- **PROBLEMS TO SOLVE**:
**a.** Output the passage of the NVIDIA Cosmos article from "NVIDIA Cosmos is" to "performing complex tasks.", word for word.
**b.** Write the next part of the NVIDIA Cosmos article, picking up after its last sentence.

- **SOURCE EXCERPT**:
>>>
As physical AI systems advance, the demand for richly labeled datasets is accelerating beyond what we can manually capture in the real world. World foundation models (WFMs), which are generative AI models trained to simulate, predict, and reason about future world states based on the dynamics of real-world environments, can help overcome this data challenge.
NVIDIA Cosmos is a platform for WFM development for physical AI, like robotics and autonomous vehicles. Cosmos WFMs include three model types that can be post-trained for specific applications—Cosmos Predict, Cosmos Transfer, and Cosmos Reason.
Cosmos Predict generates “future world states” as videos from image, video, and text prompts. Cosmos Transfer enables developers to perform photoreal style transfers from 2D inputs and text prompts. Cosmos Reason is a reasoning VLM that can then curate and annotate the generated data, and also be post-trained to function as a robot vision-language-action (VLA) model. This data is used to train physical AI and industrial vision AI for understanding spatial awareness, planning motion trajectories, and performing complex tasks.
This edition of NVIDIA Robotics Research and Development Digest (R2D2) explores Cosmos WFMs and workflows from NVIDIA Research. We dive into how they play an important role in synthetic data generation (SDG) and data curation for physical AI applications:
- Cosmos Predict
- Single2MultiView for autonomous vehicles
- Cosmos-Drive-Dreams
- NVIDIA Isaac GR00T-Dreams
- DiffusionRenderder
- Accelerated video generation
- Cosmos Transfer
- Cosmos Transfer for Autonomous Vehicles
- Edge model distillation
- Cosmos Reason
Cosmos Predict: future simulation models from NVIDIA Research for Robotics
Cosmos Predict models can be post-trained for physical AI applications, like robotics and autonomous vehicles. Cosmos Predict takes input in the form of text, images, or videos and generates future frames that are coherent and physically accurate. This accelerates SDG for post-training AI models to perform complex physical tasks. Let’s see some examples of post-training.
<<<
- **RECORDED INFORMATION**:
>>>
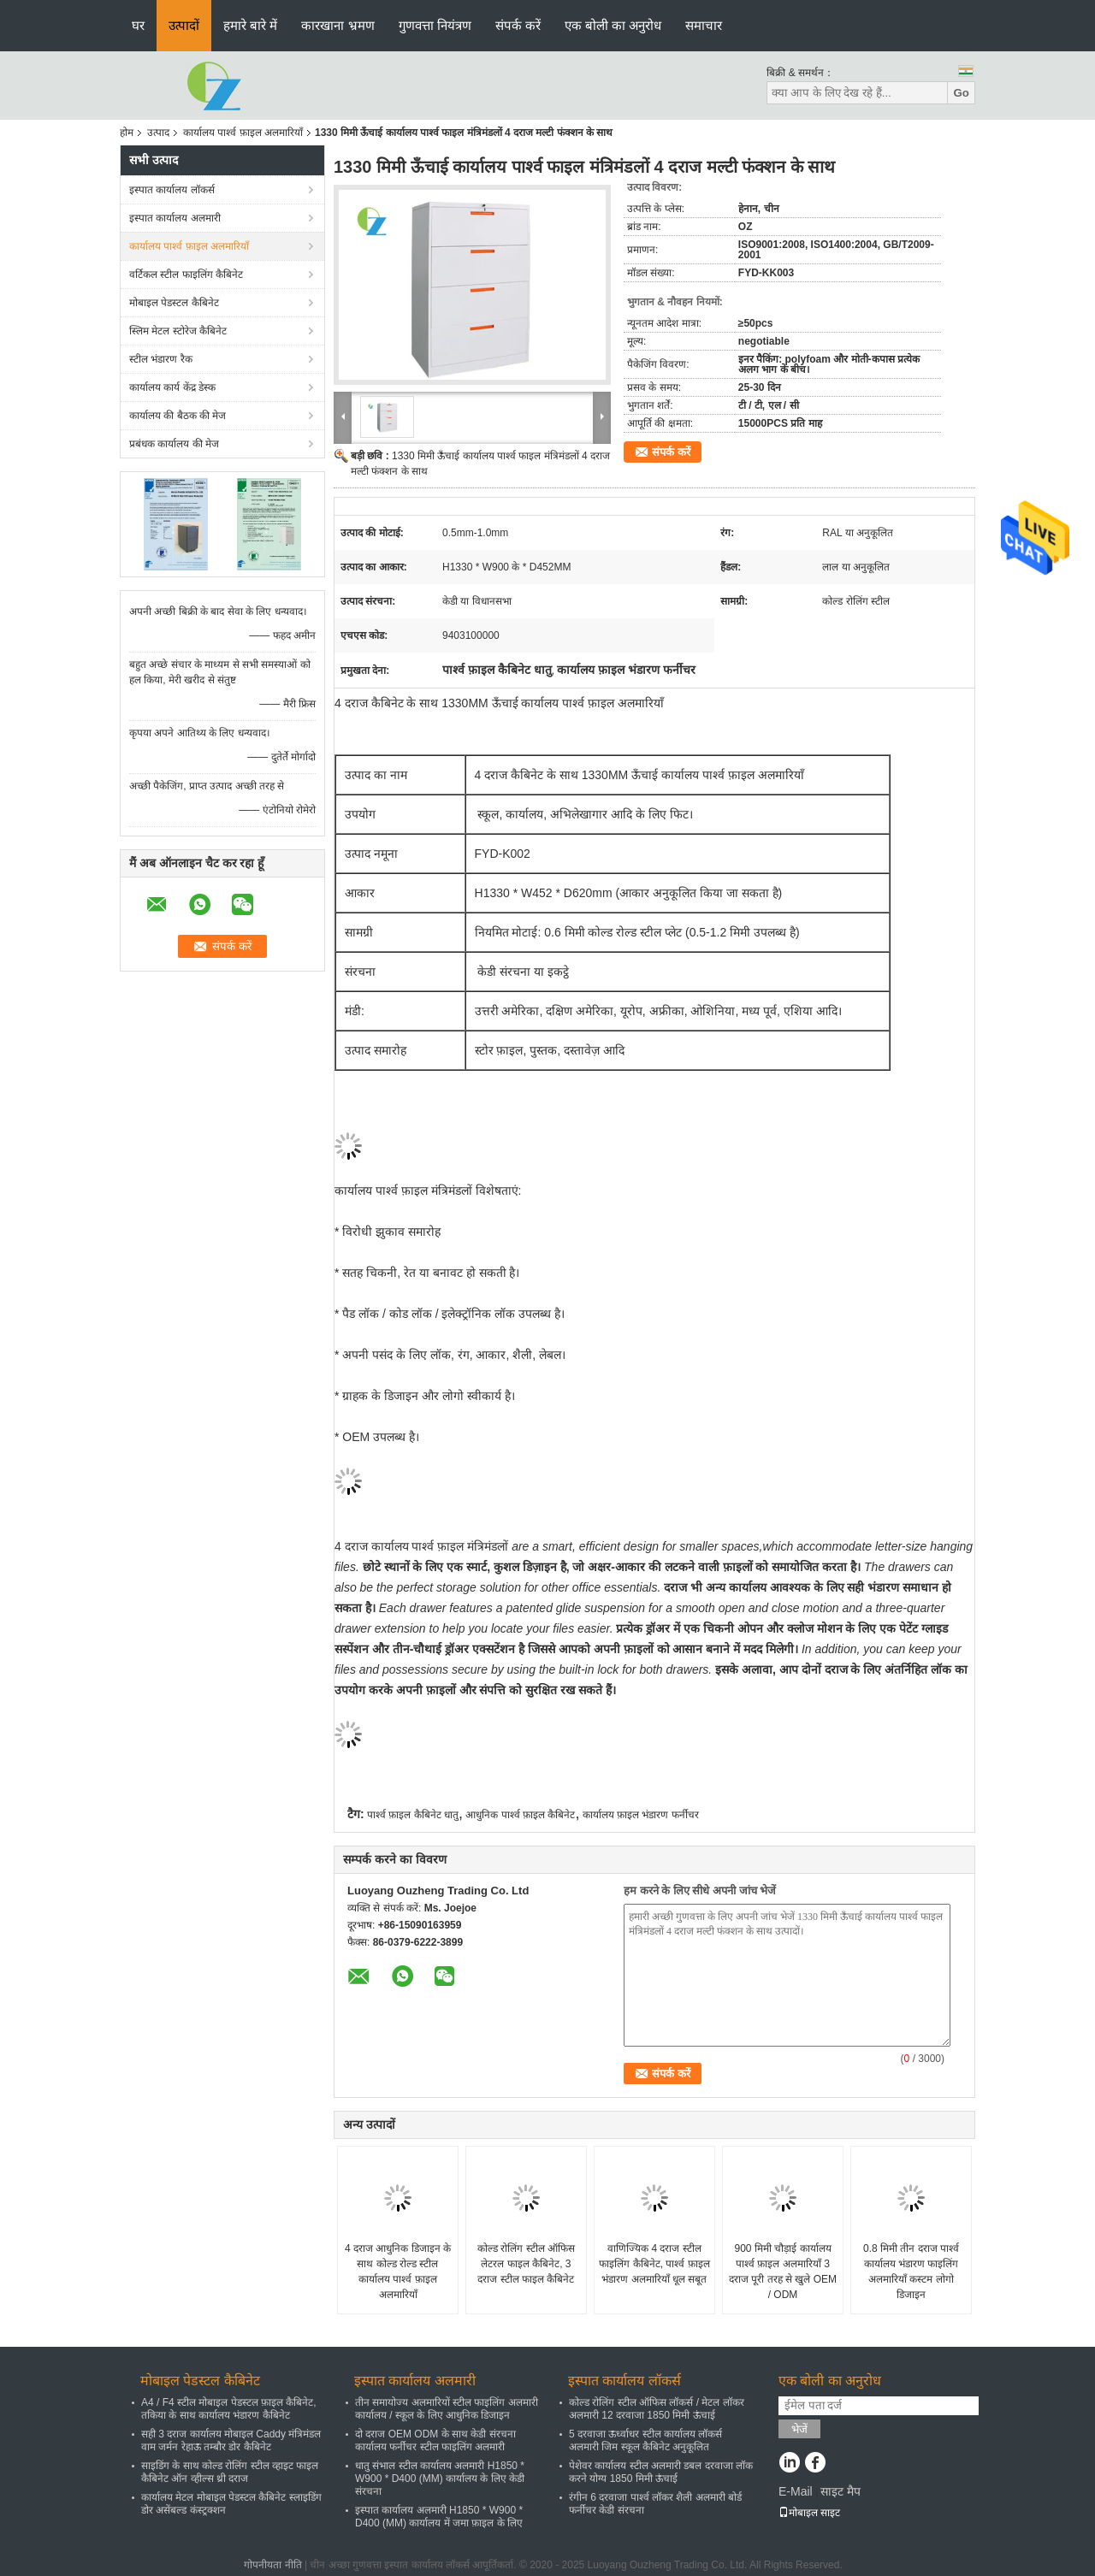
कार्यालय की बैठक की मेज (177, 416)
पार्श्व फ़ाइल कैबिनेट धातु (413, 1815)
<<<
- **WRITTEN ANSWERS**:
**a.**
NVIDIA Cosmos is a platform for WFM development for physical AI, like robotics and autonomous vehicles. Cosmos WFMs include three model types that can be post-trained for specific applications—Cosmos Predict, Cosmos Transfer, and Cosmos Reason.
Cosmos Predict generates “future world states” as videos from image, video, and text prompts. Cosmos Transfer enables developers to perform photoreal style transfers from 2D inputs and text prompts. Cosmos Reason is a reasoning VLM that can then curate and annotate the generated data, and also be post-trained to function as a robot vision-language-action (VLA) model. This data is used to train physical AI and industrial vision AI for understanding spatial awareness, planning motion trajectories, and performing complex tasks.

**b.**
Cosmos Predict post-training applications
Single2MultiView for autonomous vehicles is a post-trained version of the Cosmos Predict model. It generates multiple, consistent camera perspectives from a single front-view autonomous driving video. The result is synchronized multi-view camera footage for autonomous vehicle (AV) development.
Inference example with a single-view input video:
CUDA_HOME=$CONDA_PREFIX PYTHONPATH=$(pwd) python cosmos_predict1/diffusion/inference/video2world_view_extend_multiview.py \
--checkpoint_dir checkpoints \
--diffusion_transformer_dir
Cosmos-Predict1-7B-Video2World-Sample-AV-Single2MultiView/t2w_model.pt \
--view_condition_video assets/diffusion/sv2mv_input_view.mp4 \
--num_input_frames 1 \
--condition_location "first_cam" \
--prompt "${PROMPT}" \
--prompt_left "${PROMPT_LEFT}" \
--prompt_right "${PROMPT_RIGHT}" \
--prompt_back "${PROMPT_BACK}" \
--prompt_back_left "${PROMPT_BACK_LEFT}" \
--prompt_back_right "${PROMPT_BACK_RIGHT}" \
--video_save_name diffusion-single2multiview-text2world
- Cosmos-Drive-Dreams is a workflow for generating challenging driving conditions for AVs. The Cosmos Drive models have been post-trained for the driving domain to generate driving data that is multi-view, high-fidelity, and spatiotemporally consistent. The generated multiview data is then amplified with a post-trained Cosmos Transfer model to improve generalization in low-visibility conditions such as fog and rain, for tasks like 3D lane detection, 3D object detection, and driving policy learning.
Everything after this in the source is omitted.